Importing transactions from your bank
Import transactions from a CSV or PDF statement of your bank. Supports mBank, PKO BP, Erste Bank, Alior Bank, Revolut, Wise, and any other bank via the universal column mapper.
Supported banks
- mBank — CSV export
- PKO BP — CSV export
- Erste Bank — PDF statement
- Alior Bank — PDF statement
- Revolut — CSV export
- Wise — CSV export (multi-currency, FX conversions detected automatically)
- Other — any bank, via the universal column mapper (CSV)
More banks are added over time. If yours isn’t listed yet, use Other and map the columns yourself.
How to import
- Go to Settings → Import transactions
- Pick your bank from the list (or Other (custom CSV) if it isn’t listed)
- Select the file you exported from your bank
- The app shows a preview — each row is marked as an expense, income, or currency exchange
- Uncheck any rows you don’t want, then tap Import
The app skips rows that already exist in your account by matching on date, amount, and currency — importing the same file twice won’t create duplicates. Matched rows are unchecked by default; re-check one if it’s genuinely a separate transaction.
Where to find your bank’s export
- mBank: Web banking → Historia operacji → Eksport → CSV
- PKO BP: iPKO → Historia operacji → Eksportuj → CSV
- Erste Bank: bankowość internetowa → Wyciągi → pobierz wyciąg (PDF)
- Alior Bank: Alior Online → Wyciągi → pobierz wyciąg (PDF)
- Revolut: Revolut app → Statements → choose date range → CSV → Download
- Wise: wise.com → Transactions → Statements and Reports → choose date range → CSV → choose currency/balance → Download
Wise tip: Wise generates one CSV per currency balance. Import each currency separately. Up to 469 days per export.
Wise — currency conversions and fees
When you convert currencies inside Wise (e.g. 100 USD → EUR), Wise creates two rows. The app detects these pairs automatically and creates a single Currency Exchange record (visible under Wallet → Exchanges) instead of two unrelated transactions.
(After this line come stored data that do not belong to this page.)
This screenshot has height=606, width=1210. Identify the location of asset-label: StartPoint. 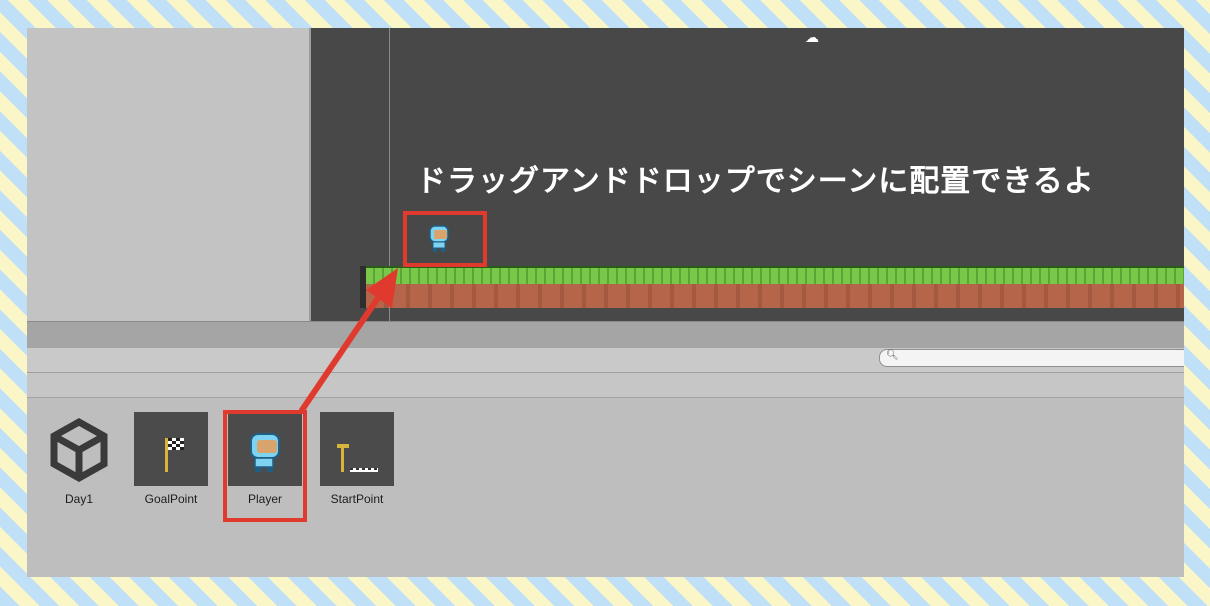
(357, 499).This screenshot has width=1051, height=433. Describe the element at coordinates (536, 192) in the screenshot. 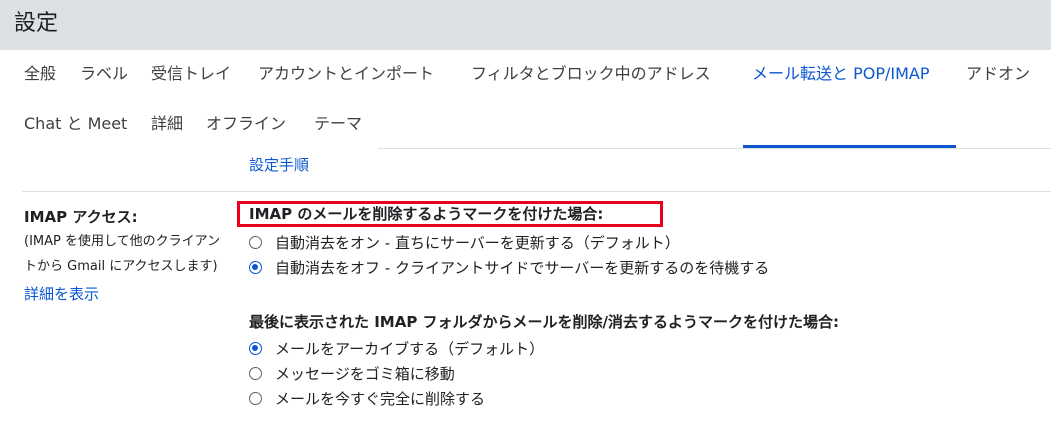

I see `section-divider` at that location.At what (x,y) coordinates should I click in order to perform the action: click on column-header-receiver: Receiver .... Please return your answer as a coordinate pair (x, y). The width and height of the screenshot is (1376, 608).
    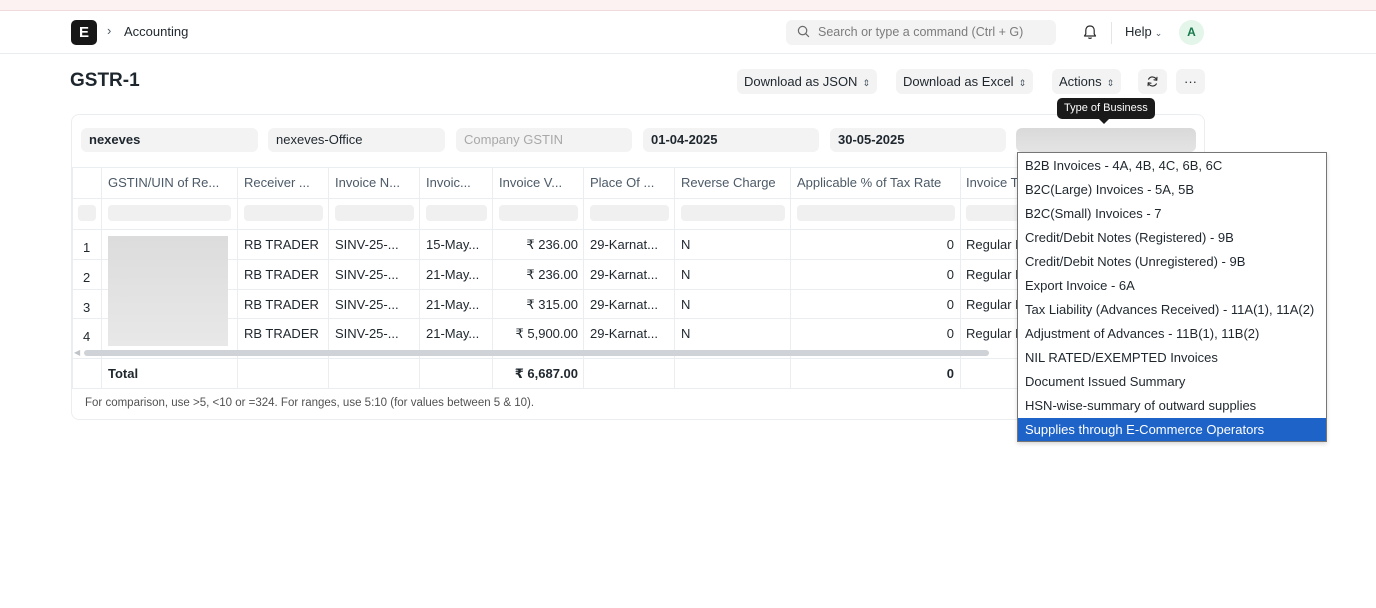
    Looking at the image, I should click on (284, 182).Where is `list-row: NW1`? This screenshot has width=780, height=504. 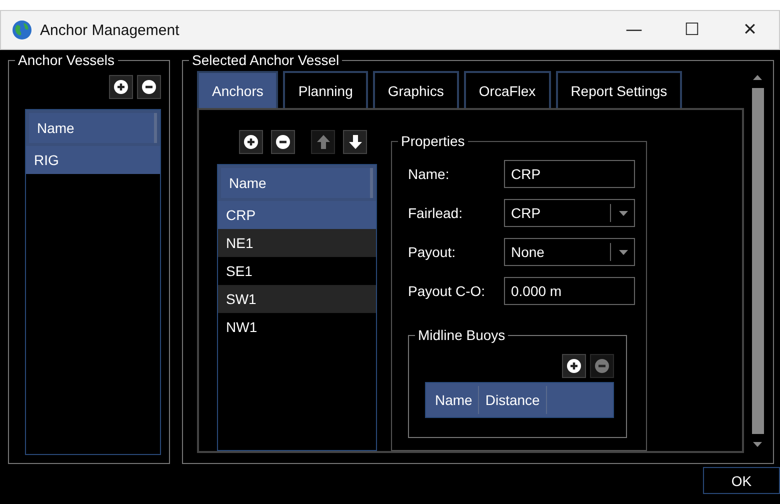 list-row: NW1 is located at coordinates (297, 327).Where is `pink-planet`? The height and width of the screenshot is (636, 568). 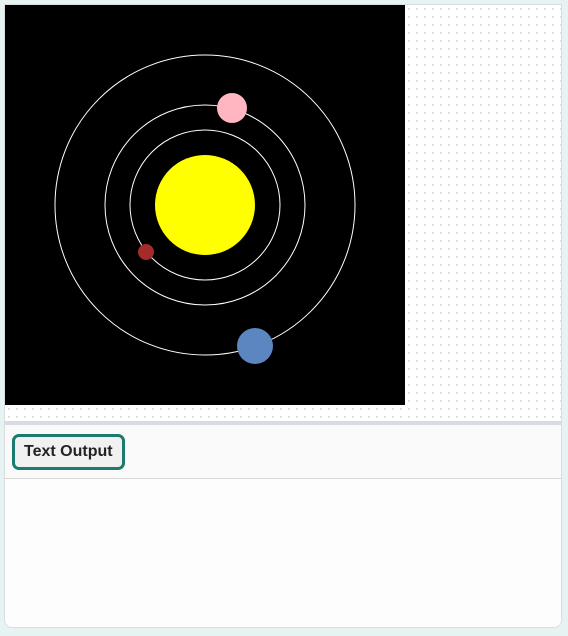 pink-planet is located at coordinates (232, 108).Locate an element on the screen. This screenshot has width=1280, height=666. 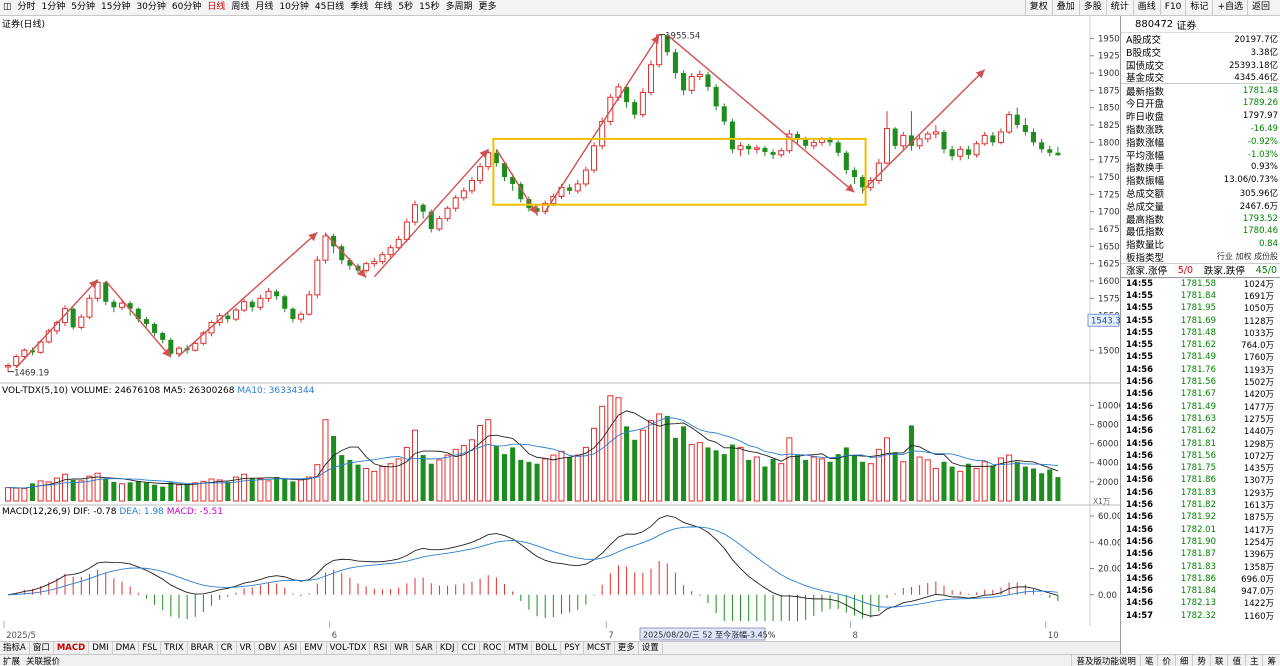
turnover-value: 3.38亿 is located at coordinates (1264, 54).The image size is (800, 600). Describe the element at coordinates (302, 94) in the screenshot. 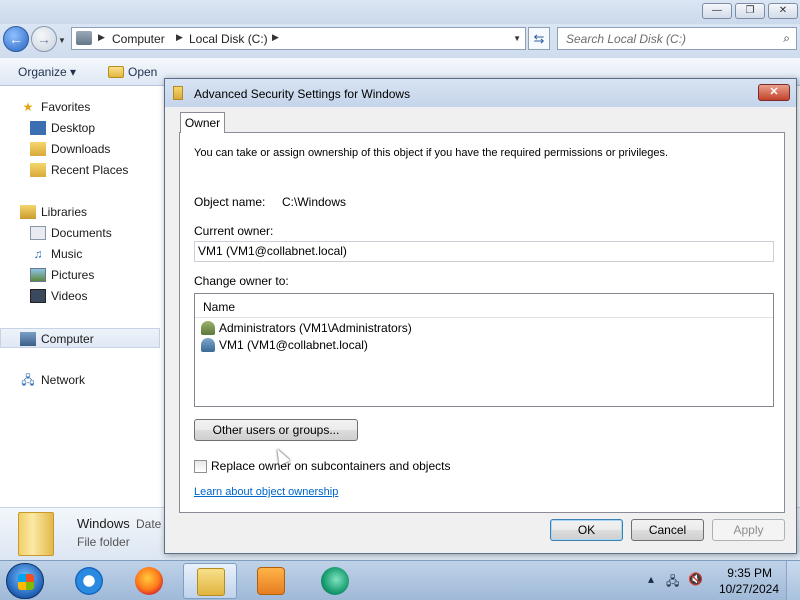

I see `dialog-title: Advanced Security Settings for Windows` at that location.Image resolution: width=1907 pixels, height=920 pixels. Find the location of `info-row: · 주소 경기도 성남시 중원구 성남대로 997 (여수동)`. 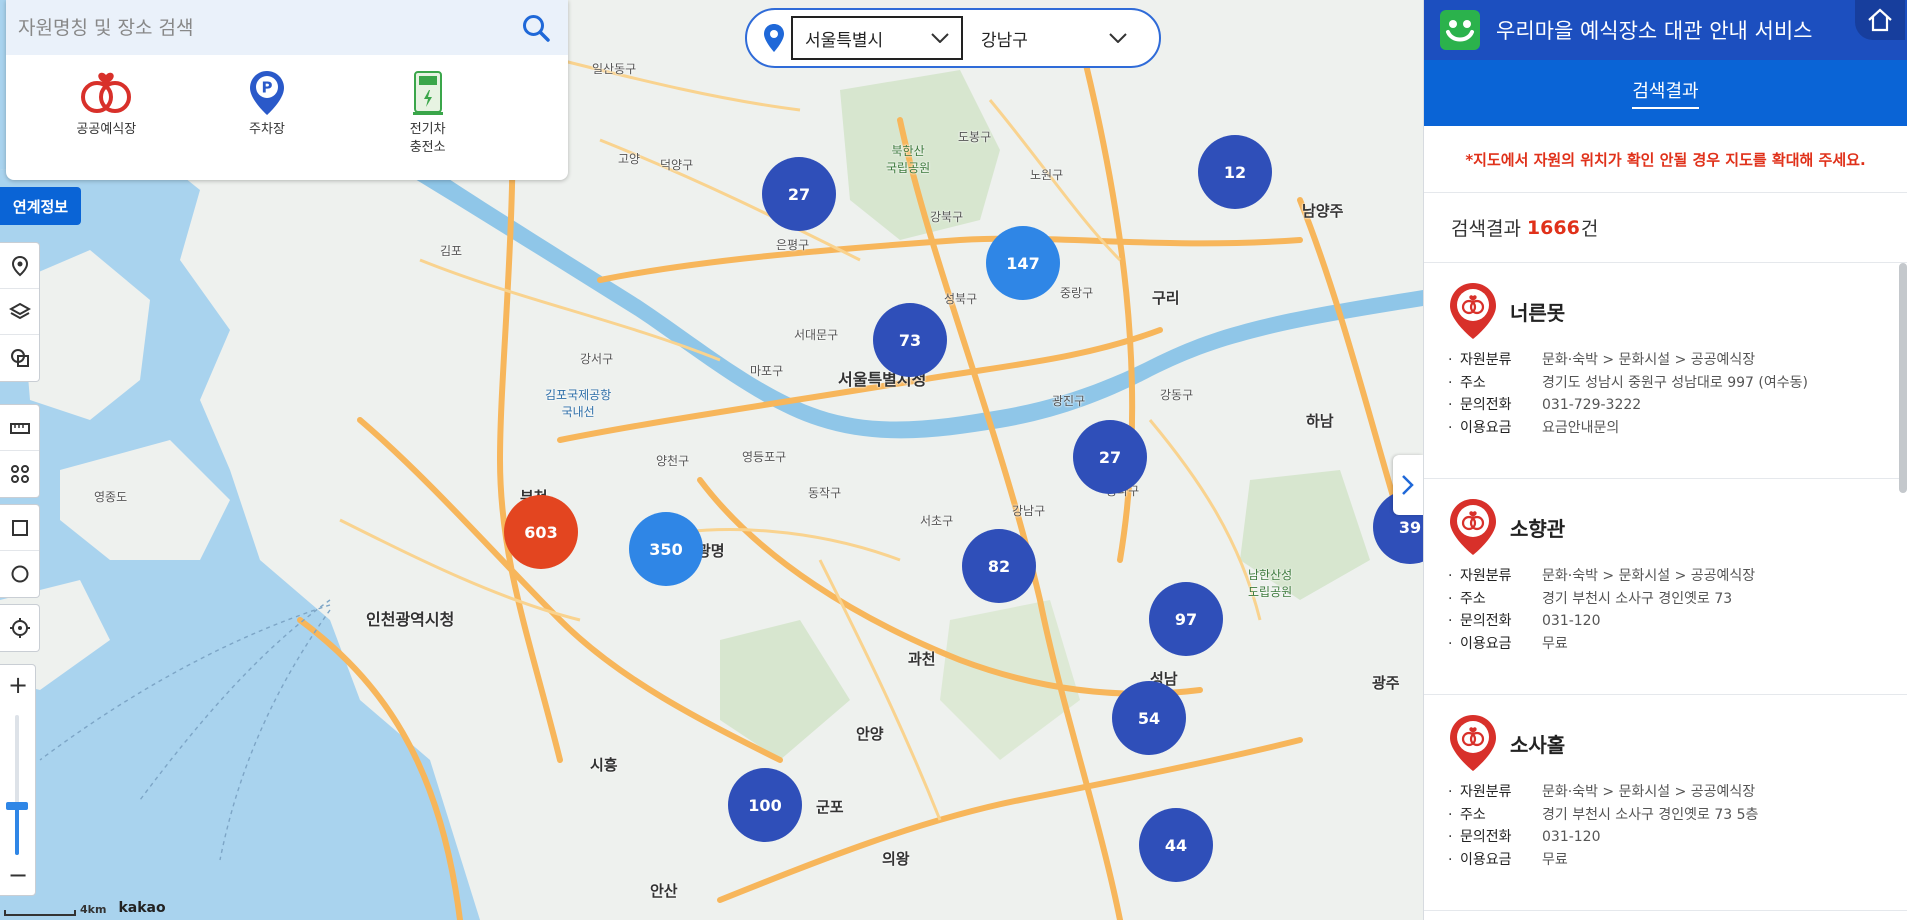

info-row: · 주소 경기도 성남시 중원구 성남대로 997 (여수동) is located at coordinates (1678, 384). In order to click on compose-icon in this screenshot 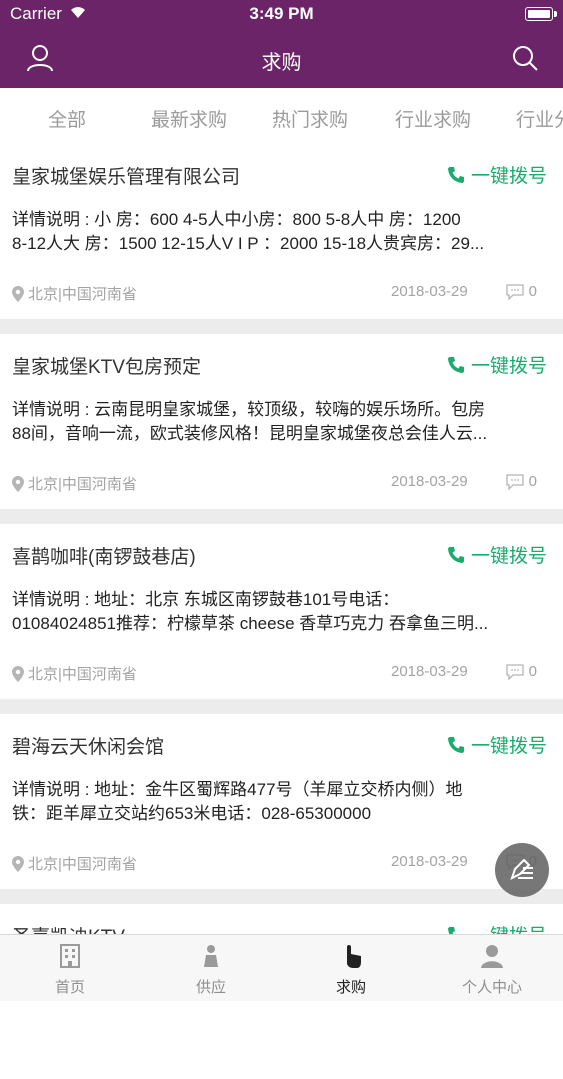, I will do `click(522, 869)`.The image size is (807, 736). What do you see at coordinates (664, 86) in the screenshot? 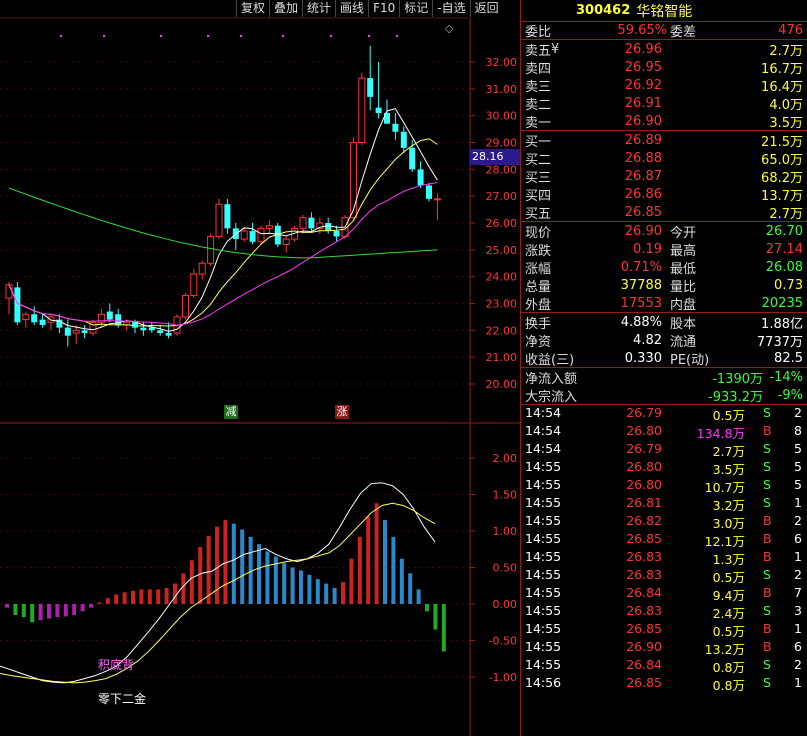
I see `ask-level: 卖三 26.92 16.4万` at bounding box center [664, 86].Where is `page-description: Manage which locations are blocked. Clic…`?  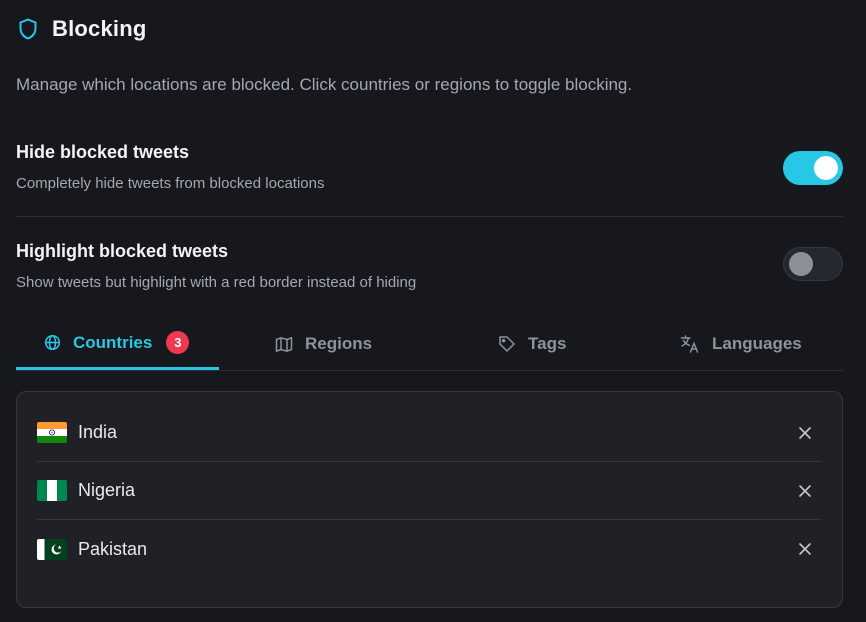 page-description: Manage which locations are blocked. Clic… is located at coordinates (324, 84).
Wise also reports fees in a separate Total fees column — the app folds the fee into the expense amount so the total matches what actually left your balance.
What’s imported
Each row becomes an Expense, an Income, or a Currency Exchange. Categories are suggested automatically for popular merchants — you can change them later. Every imported row is tagged with its source bank and a unique ID so re-importing the same file is always safe.
Tidier merchant names. Well-known store chains are recognised automatically, so a statement line like BIEDRONKA 1234 WARSZAWA is saved simply as Biedronka. This keeps one shop as a single merchant in your analytics instead of dozens of separate store entries.
“Other” — universal CSV mapper
If your bank isn’t in the list, pick Other (custom CSV). The app shows a preview of your file and asks you to point at which column holds the date, amount, and description. Save this mapping with a name and the next CSV with the same column layout is imported automatically.
Past imports & Undo
The Past imports section at the bottom of Settings → Import transactions shows the last 20 imports — source, date, and row count.
To undo a recent import, tap the undo arrow (↩) on the right. All transactions from that import are removed and the dedup lock is cleared so you can re-import the same file cleanly.
- Undo is available within 30 days of the original import.
- Imports older than 30 days don’t show the undo button.
Don’t see your bank?
At the bottom of Settings → Import transactions there’s a “Don’t see your bank?” card. Tap it, enter the bank name, and attach an example statement. Your request goes straight to our team.
Encoding
For CSV files the app auto-detects UTF-8 and Windows-1250 (common for Polish bank exports). PDF statements are read directly — no encoding choice needed.